Présentant les résultats de la troisième vague de l’Afrobaromètre sur la démocratie et la gouvernance en Tunisie, il a précisé que le sondage a été effectué entre le 1er avril et le 5 mai 2018 sur un échantillon représentatif de la population composé de 1.200 personnes, âgées de 18 ans et plus. Ces individus sont issus des milieux urbain et rural des 24 gouvernorats du pays.

Comparativement aux vagues de l’Afrobaromètre réalisées sur la Tunisie en 2013 et 2015, Meddeb souligne que le soutien populaire au système démocratique a nettement baissé, puisqu’il est passé de 71% en 2013 à seulement 46% en 2018.

Les résultats du sondage montrent que 62% des Tunisiens estiment que la Tunisie n’est pas un pays démocratique ou du moins le pays connaît des difficultés cruciales. 29% des interviewés ont classé la Tunisie comme un pays non démocratique alors que ce taux était de 14% en 2015.

Renversement de la situation…

En 2013, 71% des Tunisiens préféraient la démocratie comme “système de gouvernance” et 78% rejetaient “le régime de la dictature”. En 2018, ces taux sont passés successivement à 46% et 51%.
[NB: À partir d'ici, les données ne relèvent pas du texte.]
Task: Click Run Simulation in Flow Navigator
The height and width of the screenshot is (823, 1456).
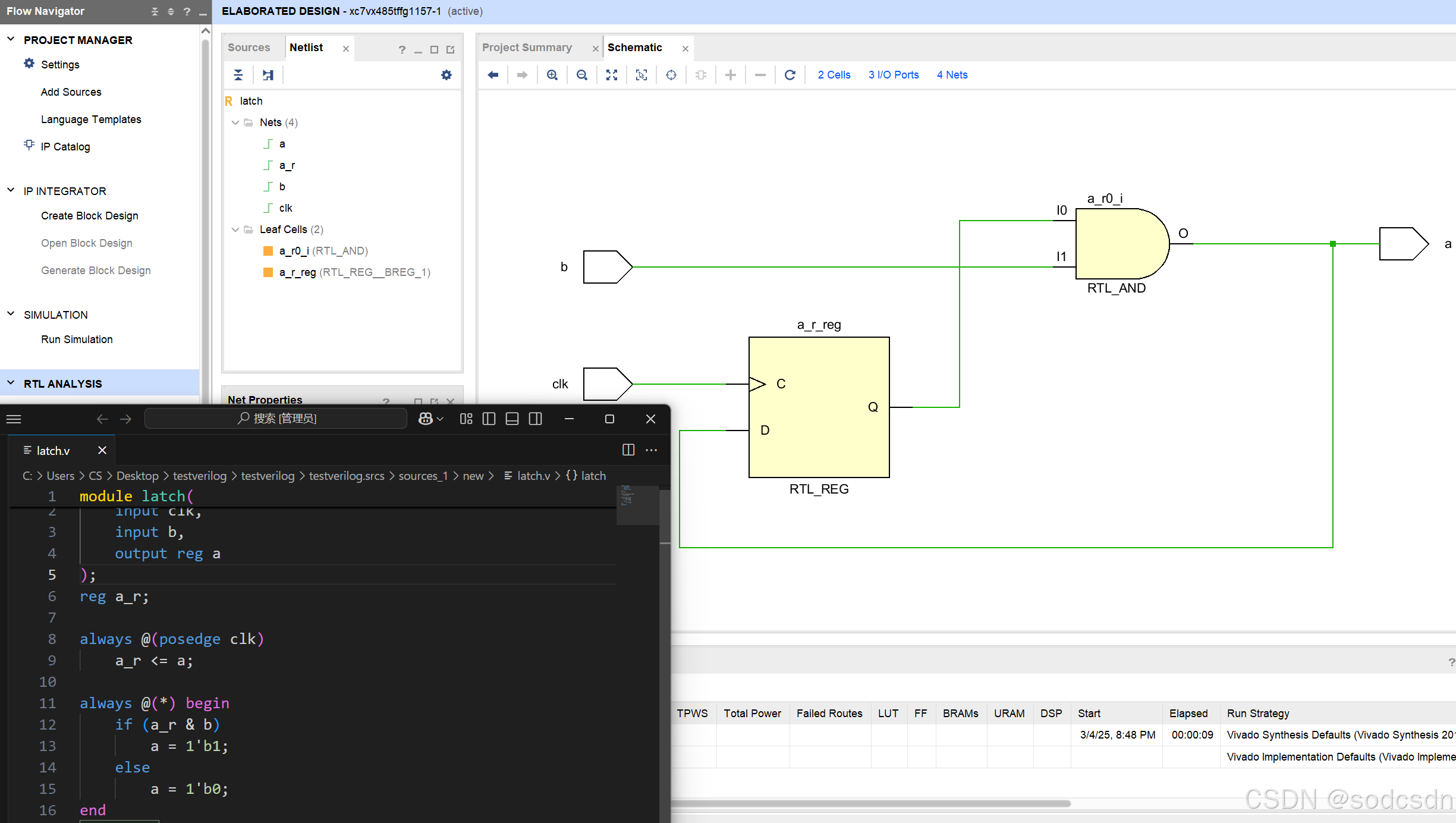Action: 77,340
Près de 51% des individus sondés se sont dits insatisfaits du processus démocratique en Tunisie mais 64% soutiennent toujours l’option électorale pour le choix de leurs dirigeants.
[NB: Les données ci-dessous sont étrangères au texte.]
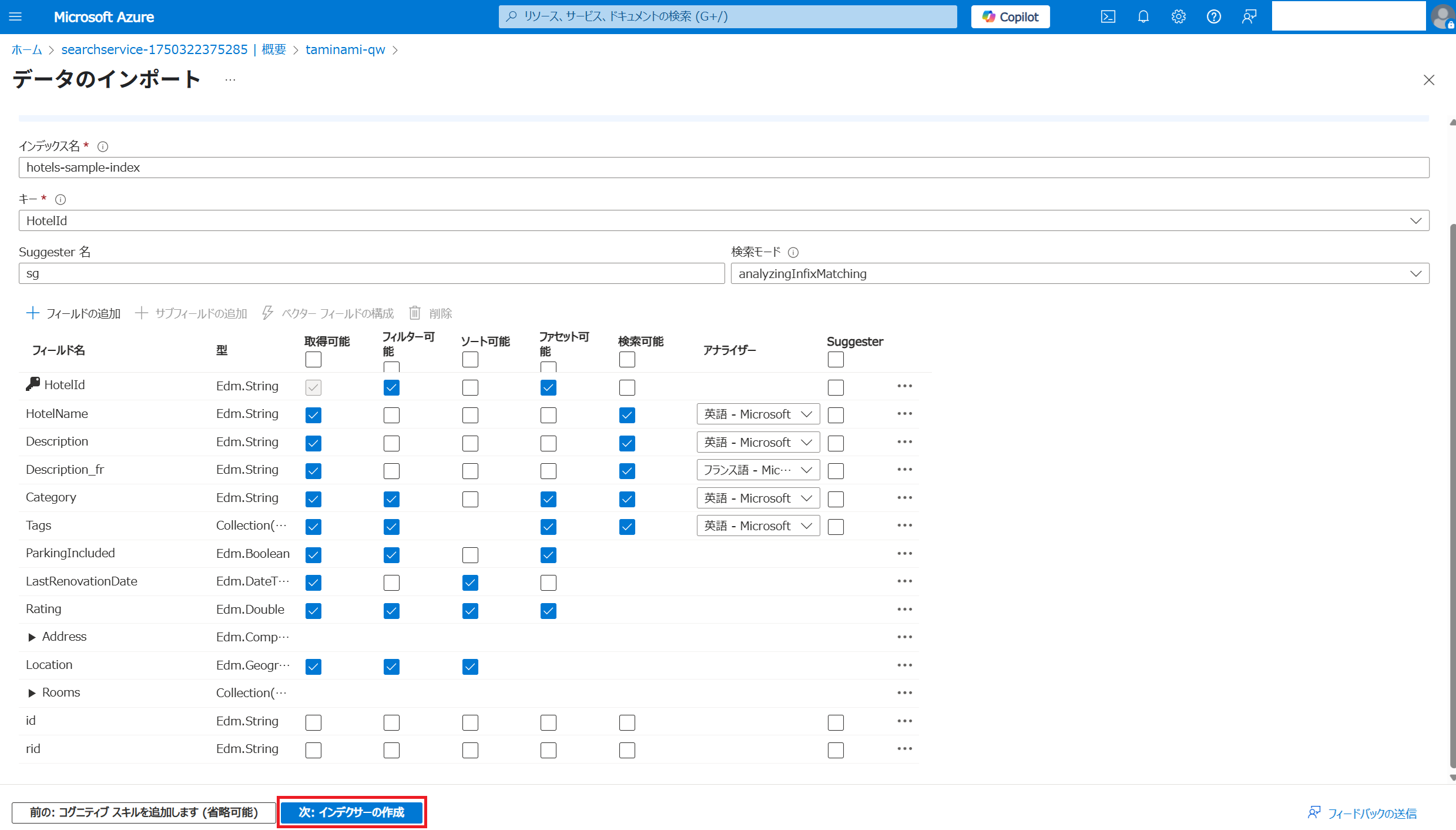The image size is (1456, 830).
Task: Click フィールドの追加 in the toolbar
Action: coord(73,313)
Toutefois, les résultats ont montré que 57% des citoyens n’étaient pas intéressés par les élections municipales et 84% n’avaient aucune information à propos de cette échéance.

L’ISIE n’a plus la cote auprès des Tunisiens

Les mêmes résultats ont révélé une baisse de confiance en l’Instance supérieure indépendante pour les élections (ISIE) puisqu’en 2015, trois personnes sur dix ont déclaré avoir totalement confiance en l’ISIE alors qu’en 2018 ce taux est de 16%.

Le sentiment des libertés individuelles gagne du terrain

S’agissant de la perception du niveau des libertés, entre 45% et 55% des Tunisiens estiment qu’il y a une amélioration à tous les niveaux (pluralisme politique (55%), liberté de la presse et critique du gouvernement (50%), libre opinion politique (47%), liberté d’adhésion aux mouvements politiques 45%).

Près du tiers des Tunisiens approuvent le lien religion-politique

Pour ce qui est du rapport de la religion avec la politique, les résultats du sondage ont montré que 29% des Tunisiens approuvent l’idée que le régime de gouvernance soit inspiré de l’islam, 26% trouvent qu’il serait préférable que les hommes religieux puissent occuper des postes publics dans l’Etat, 25% considèrent que la démocratie est contradictoire aux principes de l’islam.

22% des interviewés pensent que dans un pays musulman, les non musulmans doivent bénéficier de moins de droits politiques et 54% des Tunisiens préfèrent que le pays soit gouverné par les lois civiles.

Il ressort également du sondage que 58% des Tunisiens soutiennent la redevabilité du gouvernement alors que seulement 41% approuvent le pluralisme politique.

Les trois plaies de la Tunisie…

Evoquant les trois premiers problèmes auxquels est confronté le pays, les personnes interviewées ont cité en premier lieu la gestion de l’économie 58%, le chômage en second lieu 37% et la corruption en troisième lieu 22%.

Selon Youssef Meddeb, l’évaluation négative du rendement du gouvernement persiste notamment dans la résolution des trois principaux problèmes majeurs évoqués (la gestion de la situation économique 68%, la création d’emplois 80% et la lutte contre la corruption 65%).

A noter que l’objectif de l’Afrobaromètre est de donner une voix au citoyen pour qu’il puisse s’exprimer. Les données recueillies sont ensuite soumises aux décideurs pour les aider dans l’élaboration des politiques publiques, ajoute Meddeb.